First things first: What’s a phage?

EcoPhage

Wondering how EcoPhage works? The phages in EcoPhage target E. coli and prevent them from becoming pathogens.1,2 Or attack and kill them if they go rogue. They’re like good cops standing by to maintain and restore order and contribute to healthy gut diversity.

Bacteriophages, or phages, are viruses that infect bacteria and (typically) destroy them. (The word bacteriophage literally means “bacteria eater.”) Like other viruses, phages are made up of a nucleic acid — aka DNA or RNA — surrounded by protein.

Before antibiotics were discovered, phages were the go-to treatment for bacterial infections and disease.

When they encounter specific bacteria, phages attach themselves to the bacteria and infect it.
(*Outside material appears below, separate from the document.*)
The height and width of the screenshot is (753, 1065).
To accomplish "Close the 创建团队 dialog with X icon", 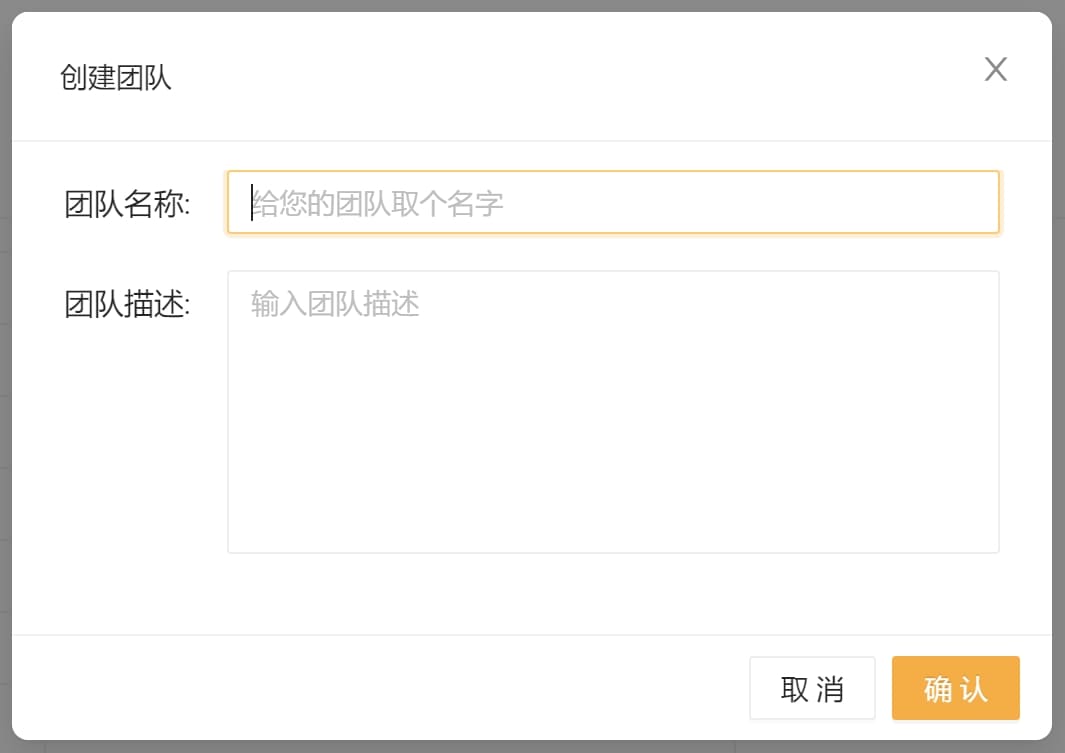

They’re said to be the deadliest killers on the planet. They’re also strain-specific, meaning that there is probably a phage for every bacterium on earth.

Once inside a bacterium, phages take two approaches — lysis or lysogenesis:

1. In the first case, lysis, the phage takes over the bacterium’s cellular machinery and stops it from producing its own cellular components. Instead, the bacterium is forced to reproduce more phages. As their number expands into the trillions, the bacterium swells and explodes, killing the host and releasing more phages in the bloodstream.

Now, imagine trillions of greedy phages rushing to invade more bacteria of that same species. It doesn’t take long for the “vicious warriors” to do their job and clean up all the pathogenic bacteria, especially if you start them early. They’re harmless to good bacteria, and they’re protecting you.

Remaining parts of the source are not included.